Aim of the task
Say only how many lines in the entries below contain the word "will".

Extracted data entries
━━━━━━━━━━

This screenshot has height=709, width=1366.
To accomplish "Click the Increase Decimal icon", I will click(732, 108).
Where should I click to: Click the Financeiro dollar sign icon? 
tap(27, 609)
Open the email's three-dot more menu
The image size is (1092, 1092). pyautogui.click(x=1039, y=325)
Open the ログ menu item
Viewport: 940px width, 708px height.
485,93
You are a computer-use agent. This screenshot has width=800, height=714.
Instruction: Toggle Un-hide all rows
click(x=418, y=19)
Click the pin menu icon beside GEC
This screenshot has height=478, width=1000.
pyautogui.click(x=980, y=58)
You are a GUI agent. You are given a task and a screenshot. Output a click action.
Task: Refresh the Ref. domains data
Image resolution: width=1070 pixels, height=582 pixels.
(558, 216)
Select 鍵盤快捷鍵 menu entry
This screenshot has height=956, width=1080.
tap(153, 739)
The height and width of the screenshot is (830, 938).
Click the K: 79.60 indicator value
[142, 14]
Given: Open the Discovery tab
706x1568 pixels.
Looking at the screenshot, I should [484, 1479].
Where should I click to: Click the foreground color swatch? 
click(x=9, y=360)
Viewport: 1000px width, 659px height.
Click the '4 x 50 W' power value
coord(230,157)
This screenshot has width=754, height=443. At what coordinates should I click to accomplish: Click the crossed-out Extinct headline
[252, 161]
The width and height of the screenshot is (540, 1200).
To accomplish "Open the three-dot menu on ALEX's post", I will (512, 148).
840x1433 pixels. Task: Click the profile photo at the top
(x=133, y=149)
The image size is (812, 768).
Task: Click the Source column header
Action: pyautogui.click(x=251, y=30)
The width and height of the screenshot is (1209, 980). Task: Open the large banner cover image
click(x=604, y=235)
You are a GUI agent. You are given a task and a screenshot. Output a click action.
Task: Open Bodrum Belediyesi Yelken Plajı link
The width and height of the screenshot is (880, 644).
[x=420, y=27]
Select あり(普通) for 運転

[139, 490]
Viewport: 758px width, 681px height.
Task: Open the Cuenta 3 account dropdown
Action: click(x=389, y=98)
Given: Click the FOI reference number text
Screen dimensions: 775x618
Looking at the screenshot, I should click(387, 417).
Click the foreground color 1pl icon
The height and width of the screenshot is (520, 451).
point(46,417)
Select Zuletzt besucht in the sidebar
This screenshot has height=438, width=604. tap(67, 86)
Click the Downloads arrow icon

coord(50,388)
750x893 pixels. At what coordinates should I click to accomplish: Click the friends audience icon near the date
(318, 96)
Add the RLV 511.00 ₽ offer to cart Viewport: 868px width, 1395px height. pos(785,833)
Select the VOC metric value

━━━━━━━━━━

The answer
2